Un processo geologico epocale osservato in diretta: l’Africa orientale si prepara a ospitare un nuovo oceano
Un nuovo oceano potrebbe nascere nella regione dell’Afar, in Africa orientale. A rivelarlo sono due recenti studi pubblicati su prestigiose riviste del gruppo Nature, che gettano nuova luce sulla separazione di tre grandi placche tettoniche e sui meccanismi profondi che modellano il nostro pianeta. In prima linea nella ricerca c’è l’Università di Pisa, che ha svolto un ruolo di primo piano grazie al lavoro dei ricercatori del Dipartimento di Scienze della Terra.
Un oceano in formazione: cosa accade nella regione dell’Afar
La regione dell’Afar è una delle aree geologicamente più dinamiche del pianeta. Qui si incontrano – e si stanno separando – tre grandi placche tettoniche: quella africana, quella arabica e quella somala. Secondo gli scienziati, il movimento progressivo di queste placche, su scala di decine di milioni di anni, porterà alla formazione di un vero e proprio oceano, trasformando una parte del continente africano in un nuovo bacino oceanico.
“Questi due studi ci permettono di osservare con chiarezza un processo geologico di portata enorme”, spiega Carolina Pagli, professoressa del Dipartimento di Scienze della Terra dell’Università di Pisa.
“I nostri dati mostrano che la risalita di materiale caldo dal mantello è profondamente connessa ai movimenti delle placche che causano l’apertura della crosta terrestre. È un cambio di prospettiva importante, che migliora la comprensione dei processi sismici e vulcanici”.

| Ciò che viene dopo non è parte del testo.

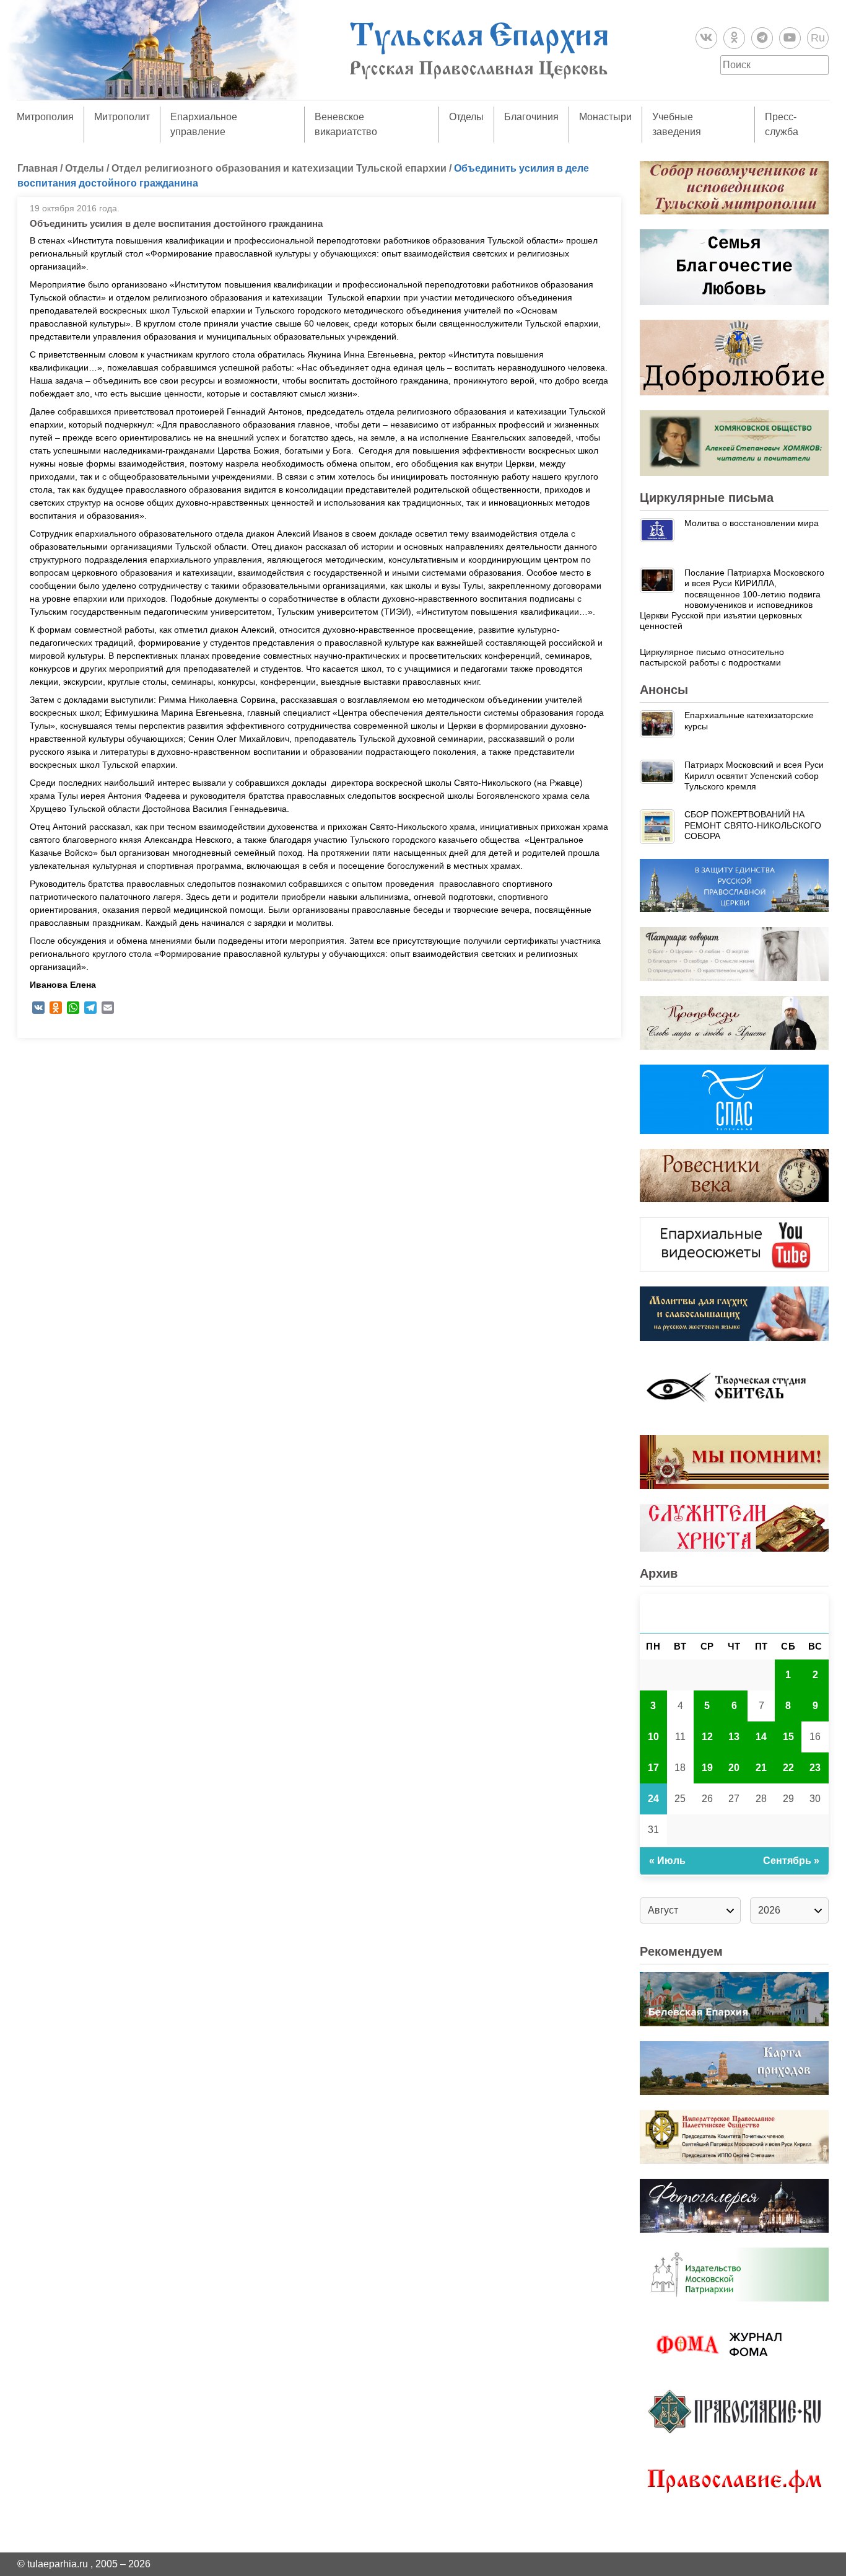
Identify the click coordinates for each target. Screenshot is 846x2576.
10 (653, 1736)
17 (653, 1767)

Il primo studio: verso una geologia simile ai fondali oceanici
Il primo studio, coordinato proprio dall’Università di Pisa e pubblicato su Communications Earth & Environment, ha ricostruito l’evoluzione del rift dell’Afar negli ultimi 2-2,5 milioni di anni. Analizzando sedici colate laviche, i ricercatori hanno scoperto che l’area attiva del rift si sta restringendo e spostando in modo asimmetrico, assumendo una struttura sempre più simile a quella dei fondali oceanici.
Il secondo studio: come si muove il mantello sotto l’Africa
Il secondo studio, pubblicato su Nature Geoscience e guidato dall’Università di Southampton, ha coinvolto anche l’Ateneo pisano. I ricercatori hanno analizzato oltre 130 campioni lavici e, grazie a modelli statistici avanzati, hanno dimostrato che il comportamento del mantello varia nei tre rami del rift (Mar Rosso, Golfo di Aden e Rift Etiopico) in base alla velocità di estensione e allo spessore della crosta. Questo dimostra che è la tettonica a guidare la distribuzione del materiale del mantello, e non il contrario.
Tra i protagonisti della ricerca, oltre a Carolina Pagli, anche Anna Gioncada e Gianmaria Tortelli (Università di Pisa e Firenze). Pagli ha inoltre partecipato allo studio pubblicato su Nature Geoscience, guidato da Emma J. Watts dell’Università di Southampton.